Here are some clever tips and tricks to embrace that will make life easier for both you and your pet to get along together, whilst going about one another’s business and focusing on the good stuff.
1. Hair removal
Possibly the bane of every pet owner’s existence is furniture covered in pet hair. One quick way to give your fabric upholstery a quick once-over is to wrap a paint roller with duct tape, sticky side out. Roll back and forth across your sofa or armchair to pick up surface hairs. Replace tape when it is covered or starts to lose its stick. Works on car upholstery too!
2. No-go zone
Rather than use towels to protect your furniture from your pets, warn them off with a spikey surprise. Cut a long strip of aluminium foil to lay across the seat and arms, or section of carpet protector and place onto the seat or surface with the spikes facing up. They’re not harmful, but certainly not comfortable so your furry friend should find another perch.
3. Litter liner
This may be obvious to many but not everyone lines their litter box for easy cleaning. Newspaper or recycled plastic bags work well.
4. Hidey hole
Think outside the litter box and keep things discreet by using a pull-out drawer with a tray inside it, or a plastic box with a lid and an opening cut into the side for your cat to come and go.
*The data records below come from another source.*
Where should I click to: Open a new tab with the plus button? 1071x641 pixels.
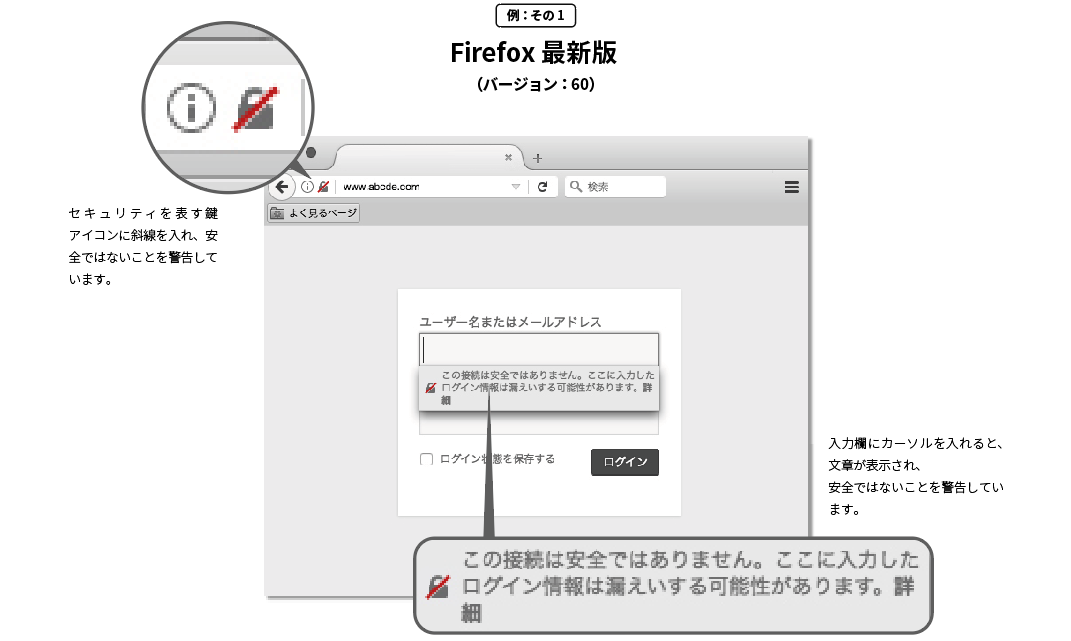tap(538, 159)
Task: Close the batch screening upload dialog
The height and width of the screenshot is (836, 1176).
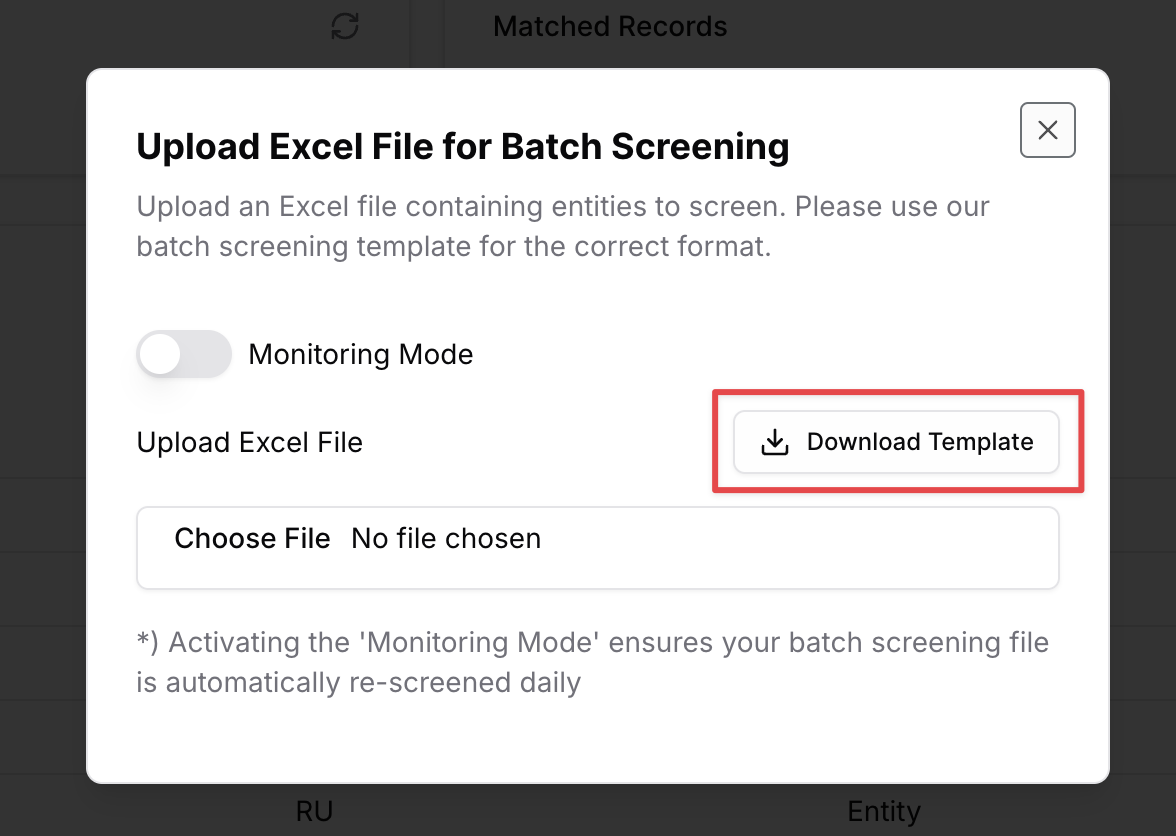Action: 1048,130
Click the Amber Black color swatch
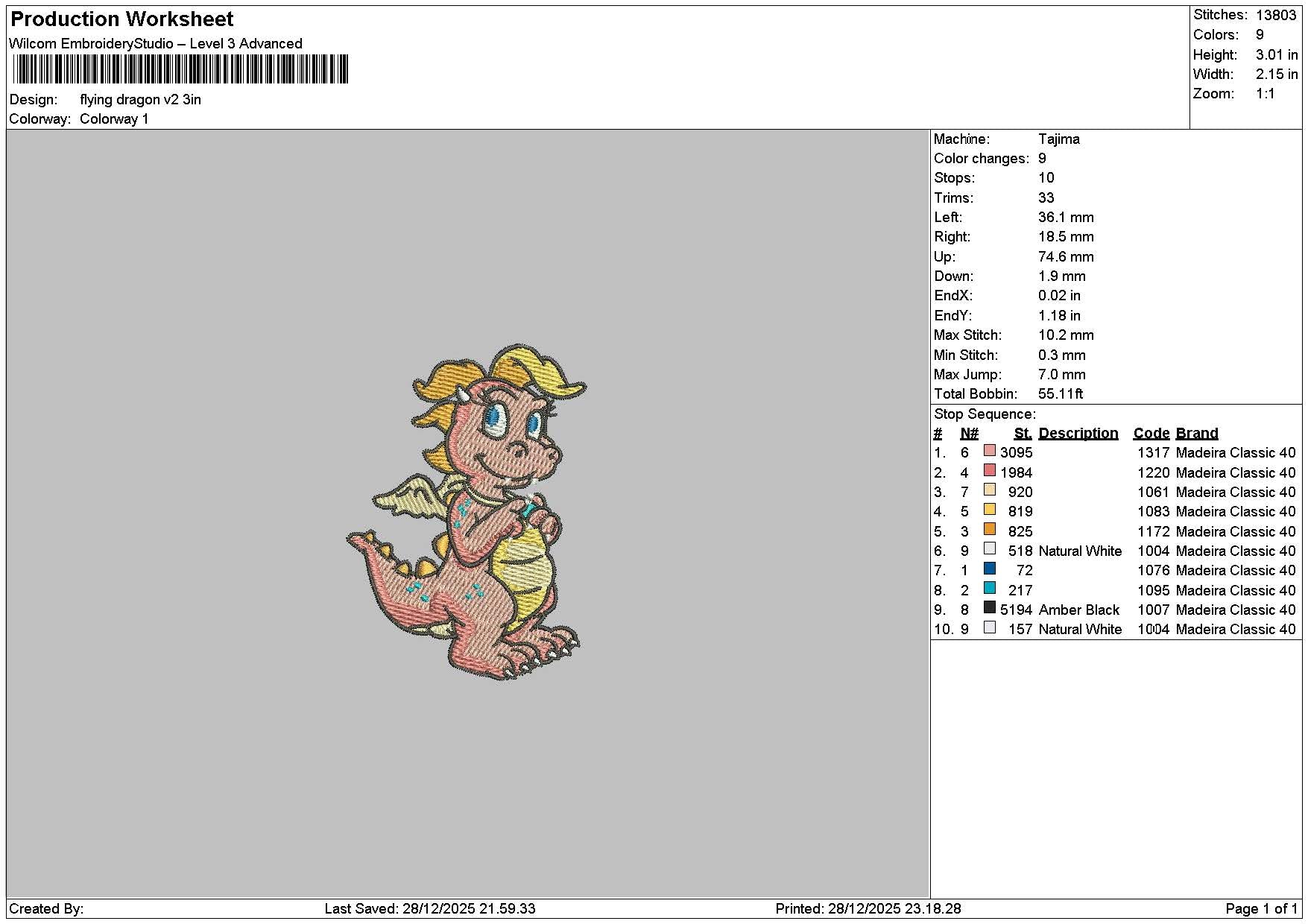 (990, 608)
5. Enzymatic cleaner for pet stains
If your home-made cleaner doesn’t cut it on pet stains, it’s because you need to break things down in a chemical sense. Rather than simply removing the odour, the organic matter in pet urine needs enzymes to break down the acids, so keep a commercial spray handy for little accidents.
6. Door protectors
To protect your doors from scratches, secure a piece of scratch-resistant acrylic to the base. Measure up the width and height to cover below the handle or, depending on the size of your cat or dog, cut around the handle. Your hardware supplier should be able to cut it for you.
7. Drain strainer
Collect pet hair at bath time in your shower or laundry tub with a strainer fitted over the drain hole. A simple basket strainer or loose aluminium unit will generally do, but if your dog is one to shed heavily, consider having a heavy duty one installed by a plumber to save your pipes.